Required task ->
Copy the material below word for word, line by line, leaving out the pictures.

Material for the task ->
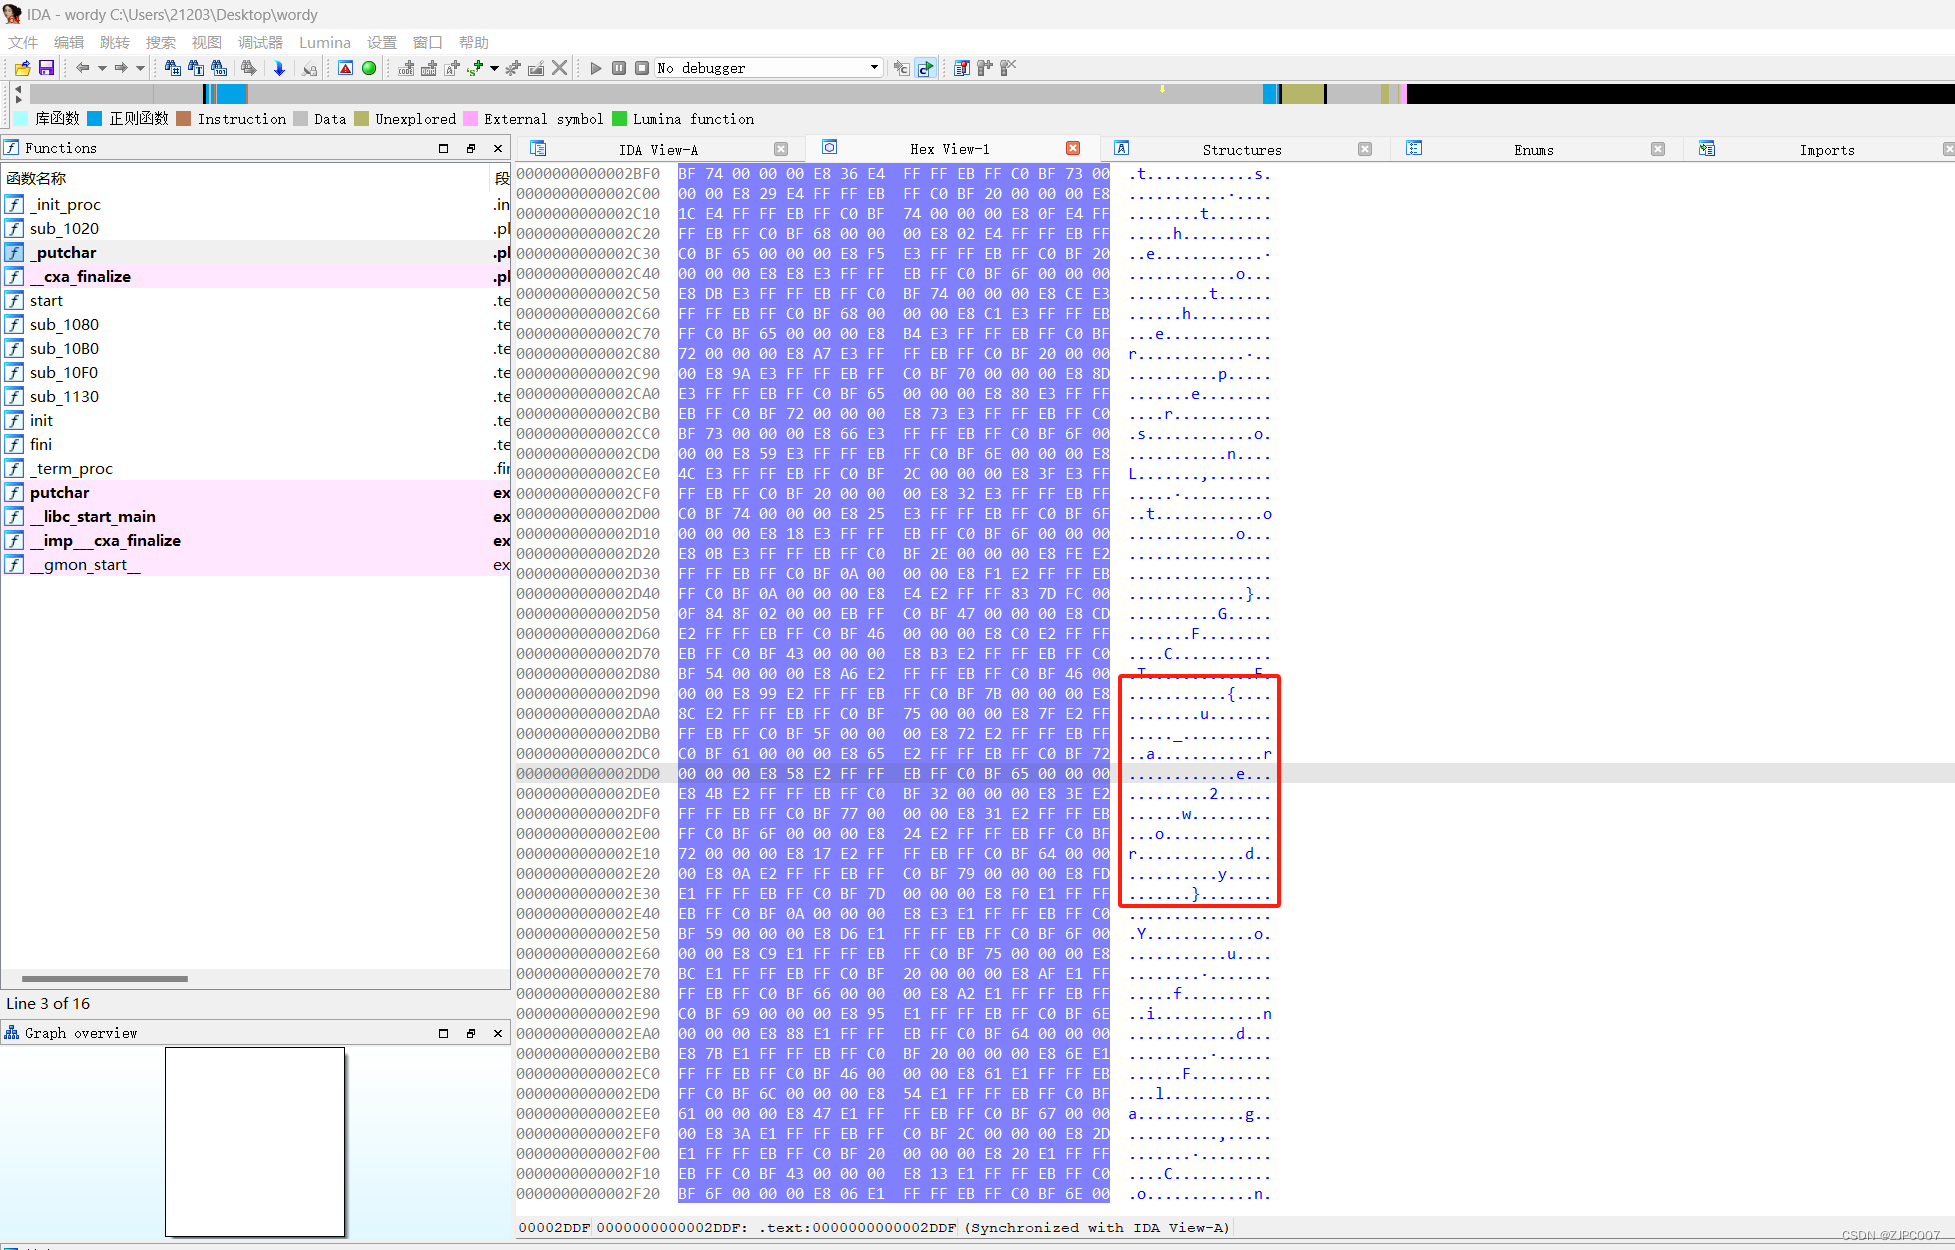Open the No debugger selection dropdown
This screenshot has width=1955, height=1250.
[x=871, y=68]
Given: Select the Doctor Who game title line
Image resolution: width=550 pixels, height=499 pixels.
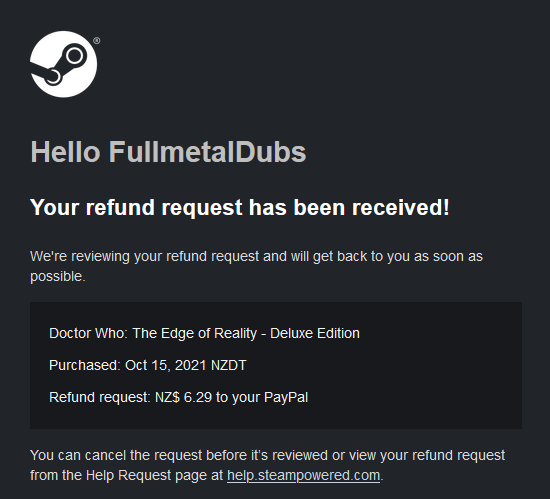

Correct output ->
Open the No debugger selection dropdown
This screenshot has width=1955, height=1250.
[x=871, y=68]
Given: Select the Doctor Who game title line
Image resolution: width=550 pixels, height=499 pixels.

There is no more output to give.